----- READING PASSAGE -----

Alumni Spotlight – Abram Wagner (COL 2010), China

Like many prospective majors within the Department of East Asian Languages & Cultures at Georgetown, I had a strong interest in foreign languages, but I wasn’t sure how an academic background in Chinese language and culture would fit into a future career. I was fortunate to find that, at its core, the Chinese major was a great program for developing proficiency in the language, and giving students the flexibility to explore other academic interests. While at Georgetown, I spent two summers in China with the Associated Colleges in China – first in a residential language program and then in a field studies experience, where I taught American culture to middle school students using Chinese. The Chinese language curriculum on site at Georgetown was also integral to me gaining skills in the language.

I also developed a strong interest in health issues, eventually adding a second major in the Biology of Global Health. My Chinese advisor, Professor Kafalas, supported my interests, and I wrote my senior thesis on “National Identity and Traditional Medicine in Chinese Social and Political Rhetoric.”  For this project, I examined a range of documents from Classical Chinese texts to policy plans from Communist Party, and it was a great complement to my coursework in other departments.

The undergraduate program in Chinese at Georgetown gave me a solid grounding in Chinese language and in critical thinking within a humanities context. Both sets of skills have been key to my current success in work (and have added enjoyment to life!). I know that being a strong writer and having competency in Chinese have made me standout from other job candidates. Being able to say “I majored in Chinese, and I can speak Chinese fluently” is how I’ve been able to distinguish myself when networking with other professionals. I imagine that these skills will gain even greater prominance in the future as China develops economically and extends its political and cultural reach.

After graduating from Georgetown, I combined my interests in Chinese and public health and pursued graduate studies in Epidemiology at the University of Michigan, with my doctoral dissertation focused on the control of infectious diseases in China. In 2017, I was selected as a Fulbright Scholar based out of Fudan University, where I researched the implementation of new vaccine programs in Shanghai.

In my current job, I travel regularly to China and continually use the cultural and linguistic fluency in Chinese that I developed at Georgetown. My current work portfolio includes several research projects with health departments in China, and I regularly speak at conferences using Chinese. Being able to use Chinese removes all sorts of barriers and has given me a much richer experience in both my work in China and in leisure travel than I would otherwise have (as exemplified by any experience I have had traveling to a country whose language I do not speak).

My Chinese skills have given me life-changing experiences through study programs, in work, and in other travel and cultural activities. I do believe my background in the humanities and in Chinese from Georgetown have allowed me to critically think about the world and have marketable and usable skills.

----- DATA EXCERPT -----

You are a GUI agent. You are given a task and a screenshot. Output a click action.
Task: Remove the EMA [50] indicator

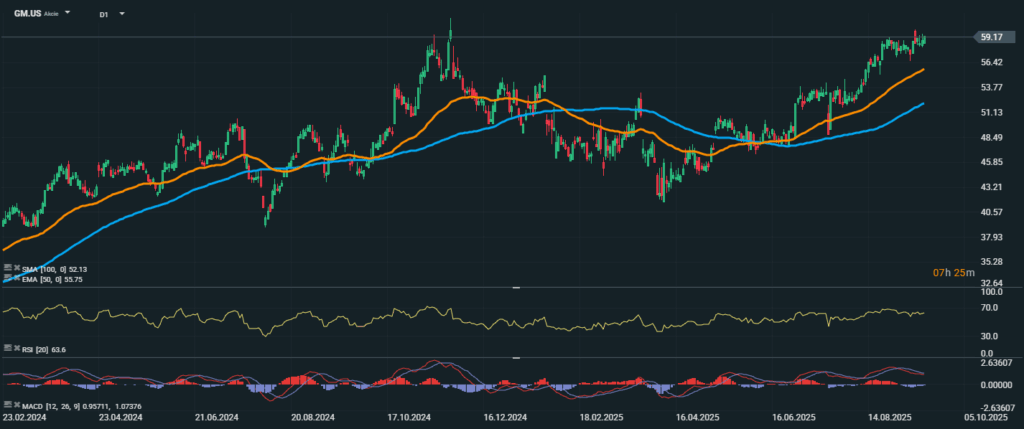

-----

▸ **EXERCISE REQUIREMENTS**
Copy out the full alumni spotlight on Abram Wagner above, word for word.

▸ **WORKED SOLUTION**
Alumni Spotlight – Abram Wagner (COL 2010), China

Like many prospective majors within the Department of East Asian Languages & Cultures at Georgetown, I had a strong interest in foreign languages, but I wasn’t sure how an academic background in Chinese language and culture would fit into a future career. I was fortunate to find that, at its core, the Chinese major was a great program for developing proficiency in the language, and giving students the flexibility to explore other academic interests. While at Georgetown, I spent two summers in China with the Associated Colleges in China – first in a residential language program and then in a field studies experience, where I taught American culture to middle school students using Chinese. The Chinese language curriculum on site at Georgetown was also integral to me gaining skills in the language.

I also developed a strong interest in health issues, eventually adding a second major in the Biology of Global Health. My Chinese advisor, Professor Kafalas, supported my interests, and I wrote my senior thesis on “National Identity and Traditional Medicine in Chinese Social and Political Rhetoric.”  For this project, I examined a range of documents from Classical Chinese texts to policy plans from Communist Party, and it was a great complement to my coursework in other departments.

The undergraduate program in Chinese at Georgetown gave me a solid grounding in Chinese language and in critical thinking within a humanities context. Both sets of skills have been key to my current success in work (and have added enjoyment to life!). I know that being a strong writer and having competency in Chinese have made me standout from other job candidates. Being able to say “I majored in Chinese, and I can speak Chinese fluently” is how I’ve been able to distinguish myself when networking with other professionals. I imagine that these skills will gain even greater prominance in the future as China develops economically and extends its political and cultural reach.

After graduating from Georgetown, I combined my interests in Chinese and public health and pursued graduate studies in Epidemiology at the University of Michigan, with my doctoral dissertation focused on the control of infectious diseases in China. In 2017, I was selected as a Fulbright Scholar based out of Fudan University, where I researched the implementation of new vaccine programs in Shanghai.

In my current job, I travel regularly to China and continually use the cultural and linguistic fluency in Chinese that I developed at Georgetown. My current work portfolio includes several research projects with health departments in China, and I regularly speak at conferences using Chinese. Being able to use Chinese removes all sorts of barriers and has given me a much richer experience in both my work in China and in leisure travel than I would otherwise have (as exemplified by any experience I have had traveling to a country whose language I do not speak).

My Chinese skills have given me life-changing experiences through study programs, in work, and in other travel and cultural activities. I do believe my background in the humanities and in Chinese from Georgetown have allowed me to critically think about the world and have marketable and usable skills.